Saturday, August 15, 2009
Ever since I saw Neill Blomkamp's short masterpiece, "Alive In Joburg," I became obsessed with him. I googled the shit out of everything that even remotely sounded like "Blomkamp" and when I found out he was doing the Halo movie, it was a bit like I imagine heroin must feel like. Or your first Krispy Kreme donut. Well we all know how that fell apart and Bloomkamp seemed to disappear off the planet. I was so bummed because I felt like we were missing out on a unique new voice who was totally going to change the way Hollywood made movies. Then the announcement came that he was turning "Alive In Joburg" into a feature film called "District 9" and it was a little bit like I imagine crack must feel like. Or your first animal style double-double. Because these days trailers tell us the entire movie and since this was so low on the summer radar, I knew the marketing team would be forced to show every great shot in the film, I avoided it all. And today, I went into District 9 knowing absolutely nothing about what I was going to see other than that giant ship in the sky and a lot of South Africans.

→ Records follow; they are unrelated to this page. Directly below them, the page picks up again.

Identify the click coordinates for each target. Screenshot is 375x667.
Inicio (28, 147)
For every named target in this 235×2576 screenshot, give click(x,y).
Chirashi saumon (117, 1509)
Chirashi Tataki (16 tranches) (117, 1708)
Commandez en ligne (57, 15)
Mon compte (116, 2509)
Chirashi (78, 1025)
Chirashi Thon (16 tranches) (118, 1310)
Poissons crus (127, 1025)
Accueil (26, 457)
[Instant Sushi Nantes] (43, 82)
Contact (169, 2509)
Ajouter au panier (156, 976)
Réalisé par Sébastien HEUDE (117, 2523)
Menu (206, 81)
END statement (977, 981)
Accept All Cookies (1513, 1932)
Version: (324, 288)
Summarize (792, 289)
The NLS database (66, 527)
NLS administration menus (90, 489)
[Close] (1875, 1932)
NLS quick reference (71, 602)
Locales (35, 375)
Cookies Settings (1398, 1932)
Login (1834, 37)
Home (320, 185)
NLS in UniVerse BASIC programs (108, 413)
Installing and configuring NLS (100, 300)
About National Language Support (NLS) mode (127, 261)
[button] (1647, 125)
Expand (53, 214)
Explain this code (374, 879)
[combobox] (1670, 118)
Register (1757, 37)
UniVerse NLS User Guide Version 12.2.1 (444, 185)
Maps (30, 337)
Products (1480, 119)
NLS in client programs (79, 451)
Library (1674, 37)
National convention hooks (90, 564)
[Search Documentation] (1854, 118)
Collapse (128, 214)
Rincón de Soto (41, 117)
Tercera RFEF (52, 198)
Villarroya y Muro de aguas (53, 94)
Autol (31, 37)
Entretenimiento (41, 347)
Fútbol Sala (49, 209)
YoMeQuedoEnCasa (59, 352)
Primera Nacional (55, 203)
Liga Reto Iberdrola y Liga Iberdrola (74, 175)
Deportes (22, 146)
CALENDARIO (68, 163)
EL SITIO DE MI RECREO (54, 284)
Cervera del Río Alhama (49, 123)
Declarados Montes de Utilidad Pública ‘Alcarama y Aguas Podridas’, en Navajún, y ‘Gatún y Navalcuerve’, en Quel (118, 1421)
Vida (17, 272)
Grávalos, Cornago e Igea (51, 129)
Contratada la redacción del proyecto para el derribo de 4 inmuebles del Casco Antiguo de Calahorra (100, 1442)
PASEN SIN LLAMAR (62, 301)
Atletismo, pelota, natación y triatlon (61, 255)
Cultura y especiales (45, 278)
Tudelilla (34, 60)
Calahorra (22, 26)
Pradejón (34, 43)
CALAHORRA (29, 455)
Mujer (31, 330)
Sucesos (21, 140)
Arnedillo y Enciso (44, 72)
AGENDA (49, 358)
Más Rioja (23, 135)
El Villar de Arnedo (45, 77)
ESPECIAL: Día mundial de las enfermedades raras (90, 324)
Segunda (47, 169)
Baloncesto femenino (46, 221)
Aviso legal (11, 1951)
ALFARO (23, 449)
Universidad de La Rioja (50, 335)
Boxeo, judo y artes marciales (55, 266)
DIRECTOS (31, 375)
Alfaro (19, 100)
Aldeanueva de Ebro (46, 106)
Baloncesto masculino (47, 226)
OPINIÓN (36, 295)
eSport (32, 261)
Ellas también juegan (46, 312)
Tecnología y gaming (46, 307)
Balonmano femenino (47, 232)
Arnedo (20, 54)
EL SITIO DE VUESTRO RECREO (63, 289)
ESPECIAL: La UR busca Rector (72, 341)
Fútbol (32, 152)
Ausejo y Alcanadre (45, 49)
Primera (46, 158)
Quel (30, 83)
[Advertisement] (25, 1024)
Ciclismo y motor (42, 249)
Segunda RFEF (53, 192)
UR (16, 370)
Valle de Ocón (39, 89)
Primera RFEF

Even after all that hype, I still walked away amazed. We're looking at the next James Cameron here folks. Sci-fi like this has never been done before. Within two minutes I actually believed this was happening. That aliens had landed on our planet. -- I'm not even going to get into all the unique choices Blomkamp and co-writer Terri Tatchell made. I'd just like to highlight a clever screenwriting move of theirs and how it affected the entire movie. Without it, the movie wouldn't have been the same.
In the film, the very first shot we get of the aliens is in their ship, all huddled up, cowering away from the light, malnourished, sick, and terrified. It's 3 seconds of screentime and yet it sets the tone for how you'll perceive them for the entirety of the film. You feel sorry for them. In other words, you sympathize with these creatures. Without us sympathizing with the aliens, without us wanting their life to be better or wanting them to get back home, the movie doesn't work. So that single shot has a huge impact on us.
This can be applied to any character in any screenplay. Introduce them in a terrible situation and we'll want to root for them. Human nature is that we don't want bad things to happen to people who don't deserve it.
And oh yeah. If you're even remotely interested in sci-fi, go see this movie!